Research Roundup: November 30, 2018

Erik Jacobs
Credit : Erik Jacobs
By Broad Communications

Rare mutations tracked, genetic landscapes explored, and a data translator envisioned.

Welcome to the November 30, 2018 installment of Research Roundup, a recurring snapshot of recent studies published by scientists at the Broad Institute and their collaborators.

Teasing apart the fabric of psychiatric genetics

Raymond Walters and institute member Benjamin Neale of the Stanley Center for Psychiatric Research, together with collaborators in the Psychiatric Genomics Consortium (PGC), published two large GWAS studies this week, one in Nature Neuroscience on alcohol dependence, the other in Nature Genetics on ADHD (with colleagues from Denmark's iPSYCH consortium). In addition to their distinct findings — such as unique alcohol dependence variants in European and African populations, and 12 genomic loci that impact ADHD risk — both studies called attention to significant genetic overlaps between these and a variety of other behavioral and psychiatric traits. Learn more about the alcohol study in a Washington University press release, and about the ADHD study in a Broad news story, an Aarhus University press release, and stories in GenomeWeb and The Guardian.

Tracking mutations, cell by cell

Identifying how mutations accumulate in a cell population over time is a critical element of understanding diseases such as age-related neurodegeneration and cancer. Yehuda Brody, core institute member Paul Blainey, and colleagues now report a new technique, called lineage sequencing, to understand this process. The approach enables scientists to overcome sequencing error to accurately reconstruct a timeline of rare somatic mutation events in a clonal cell population, with resolution down to the single-cell level. The researchers envision that lineage sequencing could be applied widely to study spontaneous and exposure- or therapy-associated mutational processes in remarkable detail. Learn more in Genome Research.

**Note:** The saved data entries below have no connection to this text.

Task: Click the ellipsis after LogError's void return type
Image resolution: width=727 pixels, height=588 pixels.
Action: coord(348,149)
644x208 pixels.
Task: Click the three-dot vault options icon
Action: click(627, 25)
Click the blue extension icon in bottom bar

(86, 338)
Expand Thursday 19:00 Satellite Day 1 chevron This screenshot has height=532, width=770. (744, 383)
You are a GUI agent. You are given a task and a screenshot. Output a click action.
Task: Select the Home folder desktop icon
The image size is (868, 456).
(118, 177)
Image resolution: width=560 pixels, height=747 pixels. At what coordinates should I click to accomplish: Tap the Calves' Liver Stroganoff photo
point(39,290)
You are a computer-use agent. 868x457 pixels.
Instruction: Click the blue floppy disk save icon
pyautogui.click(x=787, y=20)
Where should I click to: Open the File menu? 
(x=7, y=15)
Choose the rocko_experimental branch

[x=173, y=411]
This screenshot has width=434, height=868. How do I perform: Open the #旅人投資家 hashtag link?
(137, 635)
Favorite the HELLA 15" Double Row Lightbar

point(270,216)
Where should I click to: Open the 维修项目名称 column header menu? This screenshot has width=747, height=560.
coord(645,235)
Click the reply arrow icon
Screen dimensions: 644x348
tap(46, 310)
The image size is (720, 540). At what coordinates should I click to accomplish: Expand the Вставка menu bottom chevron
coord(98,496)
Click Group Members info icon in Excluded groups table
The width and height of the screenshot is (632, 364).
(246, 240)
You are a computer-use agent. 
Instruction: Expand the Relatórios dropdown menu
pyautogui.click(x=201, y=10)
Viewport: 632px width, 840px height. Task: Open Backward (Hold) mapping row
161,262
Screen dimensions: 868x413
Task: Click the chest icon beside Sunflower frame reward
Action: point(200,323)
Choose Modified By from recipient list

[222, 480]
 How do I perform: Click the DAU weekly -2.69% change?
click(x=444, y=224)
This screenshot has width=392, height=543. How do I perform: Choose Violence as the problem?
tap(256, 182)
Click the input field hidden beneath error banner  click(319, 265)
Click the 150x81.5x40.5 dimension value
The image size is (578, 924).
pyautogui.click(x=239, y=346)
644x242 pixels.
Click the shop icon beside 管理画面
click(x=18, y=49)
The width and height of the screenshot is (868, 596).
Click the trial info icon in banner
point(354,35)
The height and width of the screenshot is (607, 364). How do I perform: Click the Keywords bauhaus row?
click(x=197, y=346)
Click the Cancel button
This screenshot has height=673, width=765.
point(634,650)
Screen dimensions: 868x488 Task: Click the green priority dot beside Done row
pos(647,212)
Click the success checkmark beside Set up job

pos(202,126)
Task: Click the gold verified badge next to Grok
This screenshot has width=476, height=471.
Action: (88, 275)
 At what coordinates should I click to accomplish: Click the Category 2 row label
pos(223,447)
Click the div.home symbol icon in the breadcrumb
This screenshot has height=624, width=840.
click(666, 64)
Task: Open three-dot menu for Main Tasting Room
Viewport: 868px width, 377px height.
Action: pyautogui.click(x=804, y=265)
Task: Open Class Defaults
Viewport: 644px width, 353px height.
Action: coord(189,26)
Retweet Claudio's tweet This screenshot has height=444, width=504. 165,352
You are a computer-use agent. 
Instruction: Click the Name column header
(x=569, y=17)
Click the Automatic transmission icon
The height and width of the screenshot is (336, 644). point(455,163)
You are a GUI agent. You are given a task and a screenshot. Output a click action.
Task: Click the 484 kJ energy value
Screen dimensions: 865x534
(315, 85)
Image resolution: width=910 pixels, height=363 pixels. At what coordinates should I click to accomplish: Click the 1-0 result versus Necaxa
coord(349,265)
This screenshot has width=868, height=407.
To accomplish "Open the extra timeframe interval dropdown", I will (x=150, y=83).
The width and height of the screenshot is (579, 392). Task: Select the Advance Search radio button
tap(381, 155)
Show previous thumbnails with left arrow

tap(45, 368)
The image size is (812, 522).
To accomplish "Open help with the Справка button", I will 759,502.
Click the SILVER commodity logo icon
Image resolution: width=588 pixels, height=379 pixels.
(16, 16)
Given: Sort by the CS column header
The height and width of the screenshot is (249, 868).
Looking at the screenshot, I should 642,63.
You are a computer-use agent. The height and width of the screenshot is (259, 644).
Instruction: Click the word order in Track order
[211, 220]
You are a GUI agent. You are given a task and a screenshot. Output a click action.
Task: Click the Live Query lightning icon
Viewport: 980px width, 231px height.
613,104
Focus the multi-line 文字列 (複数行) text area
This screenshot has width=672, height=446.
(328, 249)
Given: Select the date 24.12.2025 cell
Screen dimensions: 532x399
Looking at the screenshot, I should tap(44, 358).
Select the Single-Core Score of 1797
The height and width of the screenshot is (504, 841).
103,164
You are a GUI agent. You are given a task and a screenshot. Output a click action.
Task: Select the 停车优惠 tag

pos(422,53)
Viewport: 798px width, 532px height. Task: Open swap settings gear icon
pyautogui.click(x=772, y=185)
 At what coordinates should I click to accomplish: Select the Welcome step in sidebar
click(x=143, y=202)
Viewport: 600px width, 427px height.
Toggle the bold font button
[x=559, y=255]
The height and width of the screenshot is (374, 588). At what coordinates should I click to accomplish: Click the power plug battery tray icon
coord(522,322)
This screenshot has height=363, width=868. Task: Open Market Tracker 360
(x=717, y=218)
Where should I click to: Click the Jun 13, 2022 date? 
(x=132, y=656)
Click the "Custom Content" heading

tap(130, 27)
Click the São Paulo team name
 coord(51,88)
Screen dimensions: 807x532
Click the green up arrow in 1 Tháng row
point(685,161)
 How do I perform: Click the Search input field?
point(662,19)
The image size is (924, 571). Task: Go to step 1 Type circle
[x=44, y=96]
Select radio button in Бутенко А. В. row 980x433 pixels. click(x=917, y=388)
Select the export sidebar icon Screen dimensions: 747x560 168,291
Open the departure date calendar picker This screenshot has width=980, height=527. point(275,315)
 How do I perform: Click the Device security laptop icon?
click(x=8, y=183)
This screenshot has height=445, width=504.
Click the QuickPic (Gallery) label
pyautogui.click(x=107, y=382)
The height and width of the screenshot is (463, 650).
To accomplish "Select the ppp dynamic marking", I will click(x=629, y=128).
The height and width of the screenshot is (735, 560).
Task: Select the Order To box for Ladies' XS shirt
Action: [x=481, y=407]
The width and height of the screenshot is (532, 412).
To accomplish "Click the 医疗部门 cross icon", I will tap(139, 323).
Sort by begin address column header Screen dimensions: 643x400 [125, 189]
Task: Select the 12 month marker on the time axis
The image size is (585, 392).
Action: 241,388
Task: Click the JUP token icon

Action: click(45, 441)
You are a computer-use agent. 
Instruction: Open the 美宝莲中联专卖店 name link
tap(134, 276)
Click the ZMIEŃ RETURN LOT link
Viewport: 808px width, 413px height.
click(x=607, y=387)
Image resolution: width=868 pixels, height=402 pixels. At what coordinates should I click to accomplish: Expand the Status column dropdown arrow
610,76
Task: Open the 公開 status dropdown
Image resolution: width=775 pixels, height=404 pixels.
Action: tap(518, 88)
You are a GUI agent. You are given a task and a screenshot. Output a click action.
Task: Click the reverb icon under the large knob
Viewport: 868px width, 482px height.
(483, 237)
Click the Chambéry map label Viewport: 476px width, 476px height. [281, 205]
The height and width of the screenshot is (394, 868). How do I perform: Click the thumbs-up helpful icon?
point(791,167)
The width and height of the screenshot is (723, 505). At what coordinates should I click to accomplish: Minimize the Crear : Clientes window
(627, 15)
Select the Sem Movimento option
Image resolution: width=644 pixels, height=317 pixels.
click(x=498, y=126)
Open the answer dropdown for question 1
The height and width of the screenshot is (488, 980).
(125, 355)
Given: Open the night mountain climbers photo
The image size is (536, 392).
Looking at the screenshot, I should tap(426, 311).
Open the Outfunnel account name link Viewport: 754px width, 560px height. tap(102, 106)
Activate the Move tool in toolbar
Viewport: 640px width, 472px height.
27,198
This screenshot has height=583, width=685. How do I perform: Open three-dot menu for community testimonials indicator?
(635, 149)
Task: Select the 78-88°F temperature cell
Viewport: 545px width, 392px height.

Laying out the genetics of a rare bone-marrow disease

Diamond-Blackfan anemia (DBA), an inherited rare disease, leads to bone-marrow failure and affects seven out of every million live births. Current therapy options including corticosteroid (hormone) therapy and stem cell transplant can cause other significant side effects. To characterize the genetic landscape of DBA and gain a better understanding of its treatment outcomes, a team led by Jacob Ulirsch, Jeffrey Verboon, and associate member Vijay Sankaran (all in the Program for Medical and Population Genetics) and collaborators performed whole-exome sequencing for a cohort of 472 individuals diagnosed with the disease. Reporting the detailed analysis in the American Journal of Human Genetics, researchers hope that the study will inform future clinical treatments of DBA and advance the understanding of other rare diseases.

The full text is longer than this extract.